Índios atacam de hip hop no “céu” da Bolívia

Aconteceu na periferia de São Paulo, do Rio e do Recife – e agora acontece também pertinho de La Paz. A música está se tornando uma arma para a luta contra a exclusão social ao lado da cidade mais importante da Bolívia.

Nas comunidades indígenas de El Alto, os jovens estão driblando as dificuldades com o hip hop aimará. “Pegamos o que vem do império para lutar contra o imperialismo”, explicou ao G1 Abraham Bojorquez, de 24 anos, rapper do grupo “Ukamau y Ke” (que significa “É assim, e pronto”) e líder do movimento “Wayna rap” (rap jovem, em aimará).



O grupo compõe canções que falam das tradições indígenas, do sofrimento a que são submetidos e da importância da coca para a cultura loca: tudo em ritmo rap, com batidas eletrônicas e letras em línguas nativa e espanhola. São músicas que fazem crítica ao sistema, e cobram respeito, dignidade.



O aimará, assim como o guarani e o quéchua, é reconhecido como língua oficial da Bolívia, paralelamente ao espanhol. Estima-se que mais de 60% da sociedade boliviana seja de origem indígena, e também chega aos 60% a população que vive abaixo da linha da pobreza no país.



Inspiração brasileira
A inspiração para o hip hop boliviano, segundo Bojorquez, é brasileira, e nem um pouco sociológica. “Ouvi rap pela primeira vez quando passava um tempo em São Paulo, próximo às favelas da zona leste. Achei que poderia usar os elementos internacionais com a cultura aimará, como os brasileiros fazem com o berimbau, ou com o maracatu”, disse.



A mais de 4.000 metros de altitude, onde o ar é rarefeito, El Alto fica nas montanhas que circundam La Paz, e é uma comunidade pobre, formada basicamente por descendentes de indígena.

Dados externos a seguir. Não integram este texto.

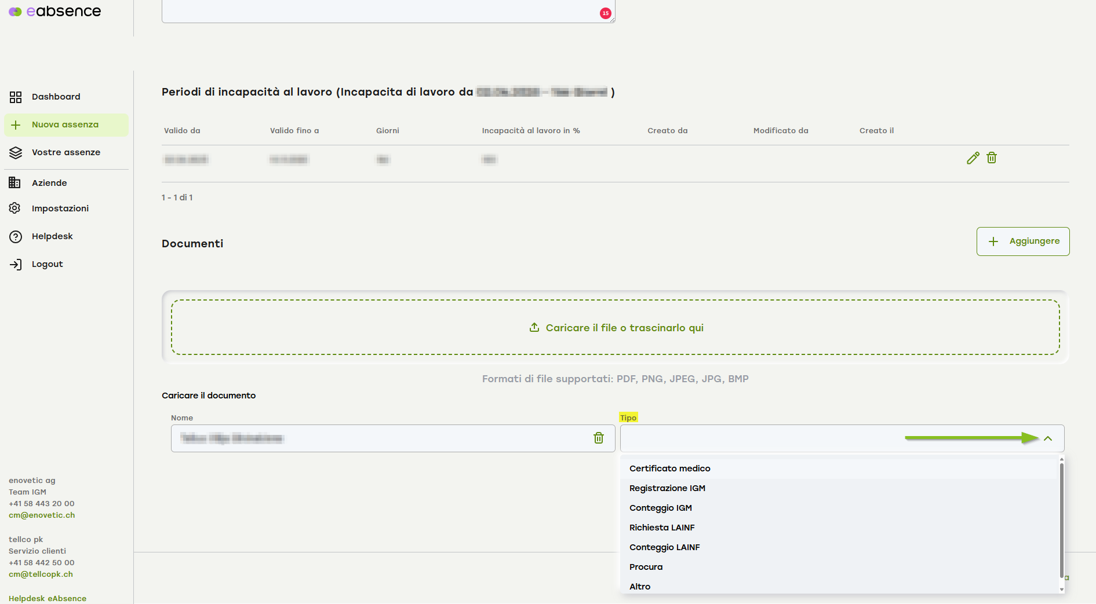Click the Impostazioni gear icon
The height and width of the screenshot is (604, 1096).
(15, 208)
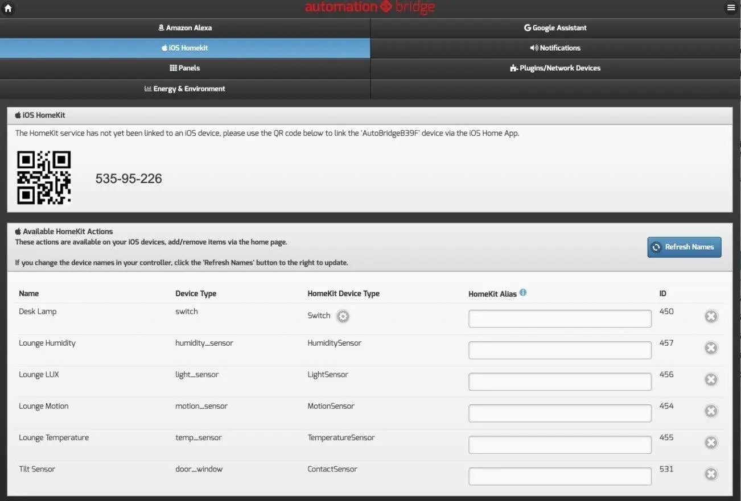
Task: Switch to the Panels tab
Action: coord(185,68)
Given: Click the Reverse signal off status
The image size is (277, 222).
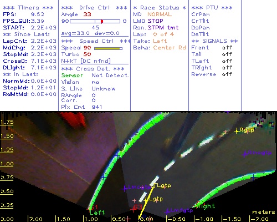Looking at the screenshot, I should pos(227,74).
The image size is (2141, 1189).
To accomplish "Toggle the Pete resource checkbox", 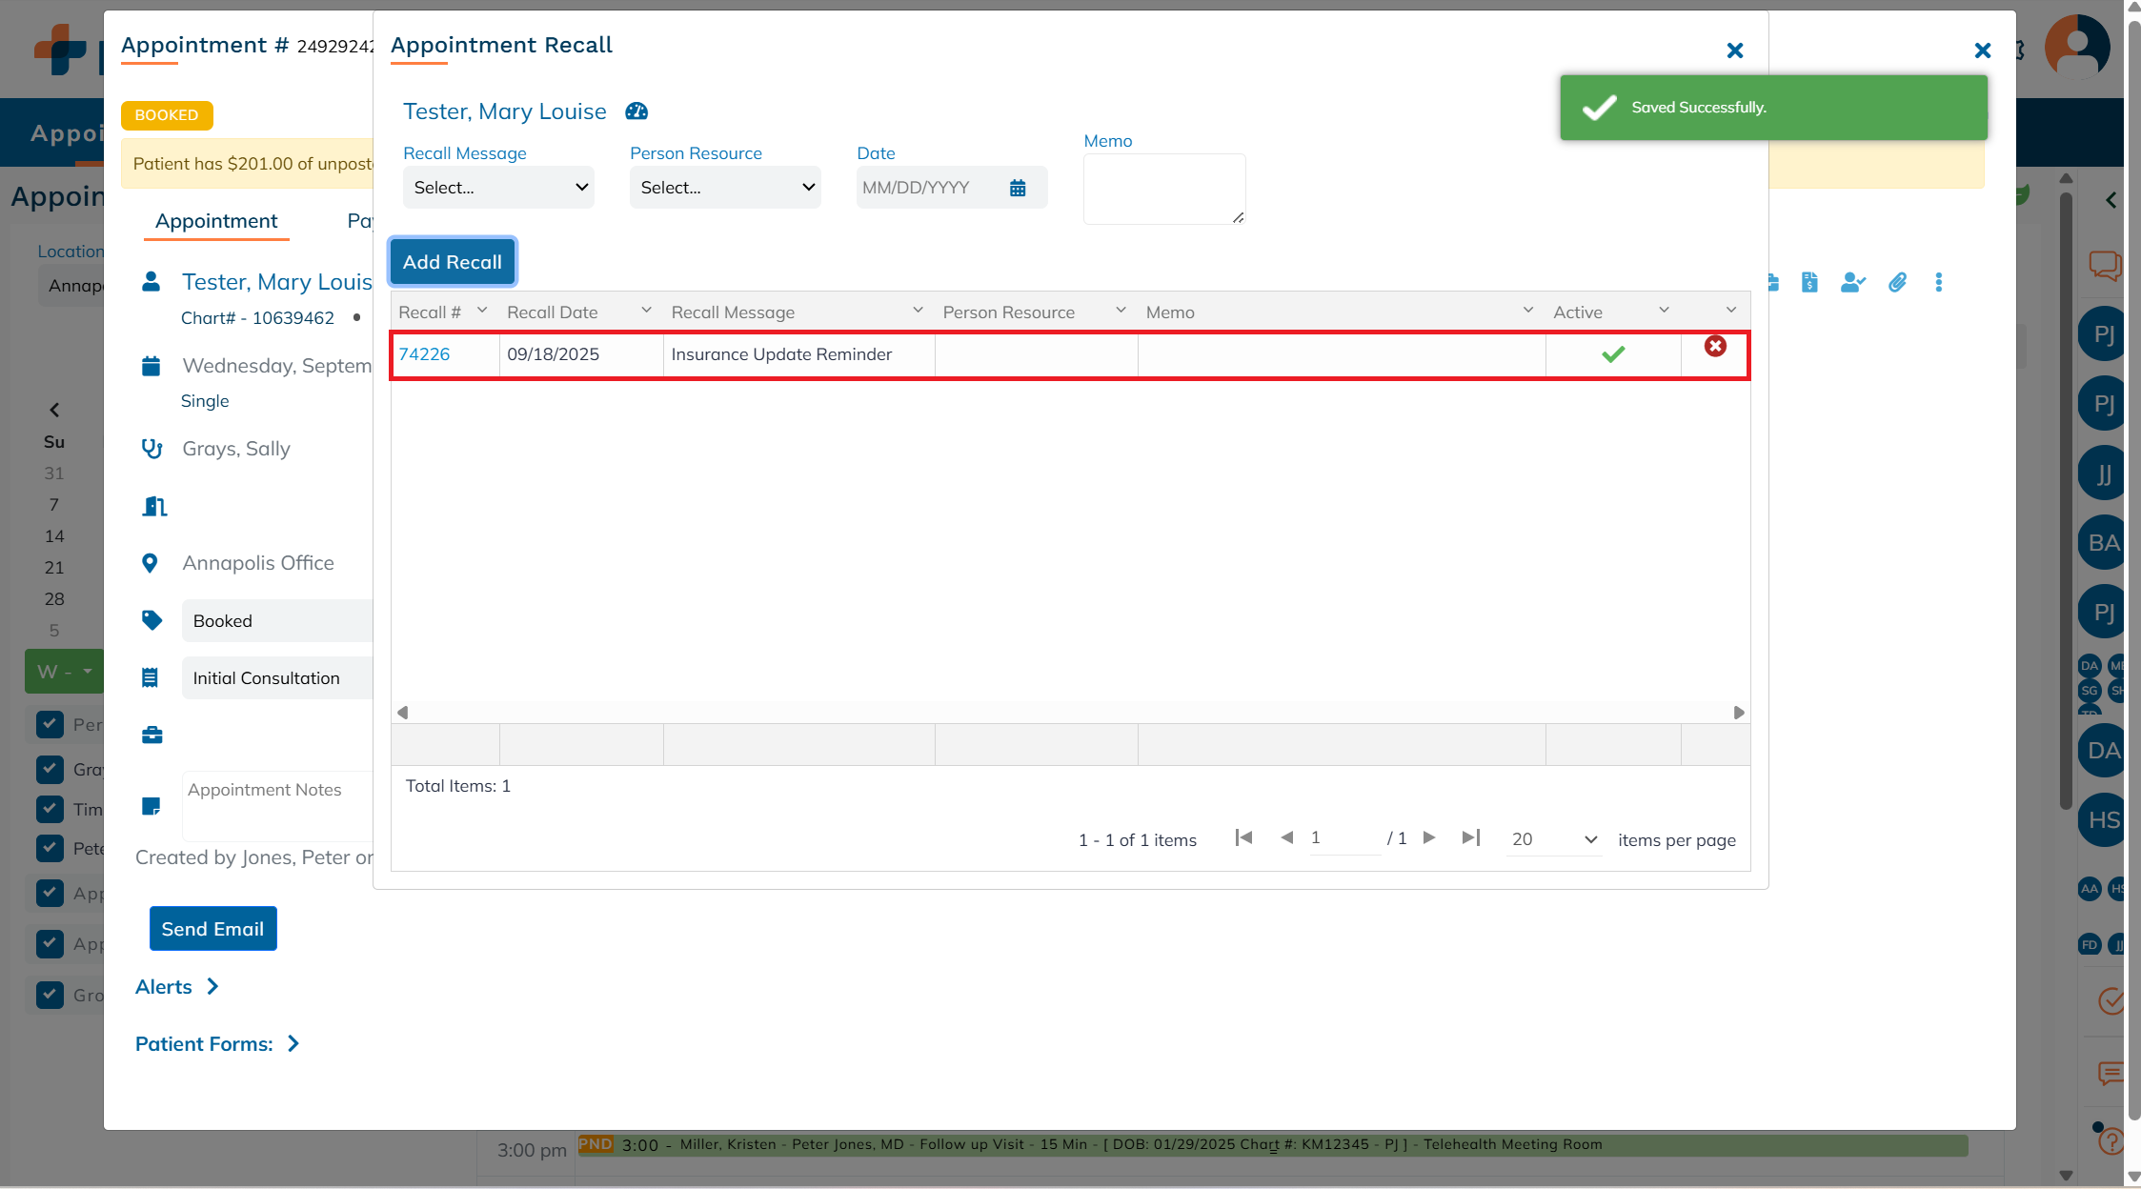I will click(x=50, y=848).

É lá que fica o aeroporto internacional onde aterrissam os vôos brasileiros, por exemplo. “Em casa, nossa primeira língua é o aimará. O espanhol, castelhano, nós falamos na rua, quando descemos a La Paz”, afirma Bojorquez.



Mas nem sempre foi assim, pelo que ele conta. “Há pouco tempo, se alguém daqui fosse para La Paz era chamado pejorativamente de índio, de filho de chola (índia). Hoje, isso mudou.”



Participação ativa
Cerca de 35 jovens estão envolvidos diretamente com a produção do rap indígena. “Usamos este espaço para passar uma mensagem positiva para a nossa comunidade, de integração, de valorizar as culturas originais dessa terra”, diz Bojorquez.



O trabalho começou em 2001 e foi acompanhado por uma série de movimentos de valorização das tradições indígenas que começavam a crescer no pais. O ápice desse movimento foi em 2005, com a eleição um presidente de Evo Morales, um ex-líder sindical cocaleiro que faz questão de ressaltar sua origem indígena Ayma.



“Evo não é um presente para nós, pobres de origem indígena. Ele é um reflexo de uma longa luta”, diz Bojorquez. Segundo ele, a origem popular do presidente não o livra de críticas.



“Nosso trabalho atual é dedicado a criticar Gozalo Sánchez de Lozada, ex-presidente que massacrou nosso povo, mas se Evo entrar no jogo político ele também vai passar a ser tema de nossas críticas”, dizem.



Numa das áreas mais pobres do país mais pobre da América Latina, o movimento do hip hop ainda é um tanto restrito. O grupo “Ukamau y Ke” não tem distribuição de suas músicas pela internet, e grava os discos em La Paz enfrentando sérias dificuldades financeiras. “Gravamos e vendemos para a própria comunidade.” Cada disco custa R$ 12, e as vendas ficam em torno de 500 cópias.



“Estamos aqui para disparar verdades. Somos a voz do povo. Estamos de olho no governante, seja quem for. Não achamamos que ele vá nos salvar. Nosso movimento é que vai nos salvar. Evo Morales é só um reflexo deste movimento, mas ainda temos muito a conquistar”, finaliza o grupo.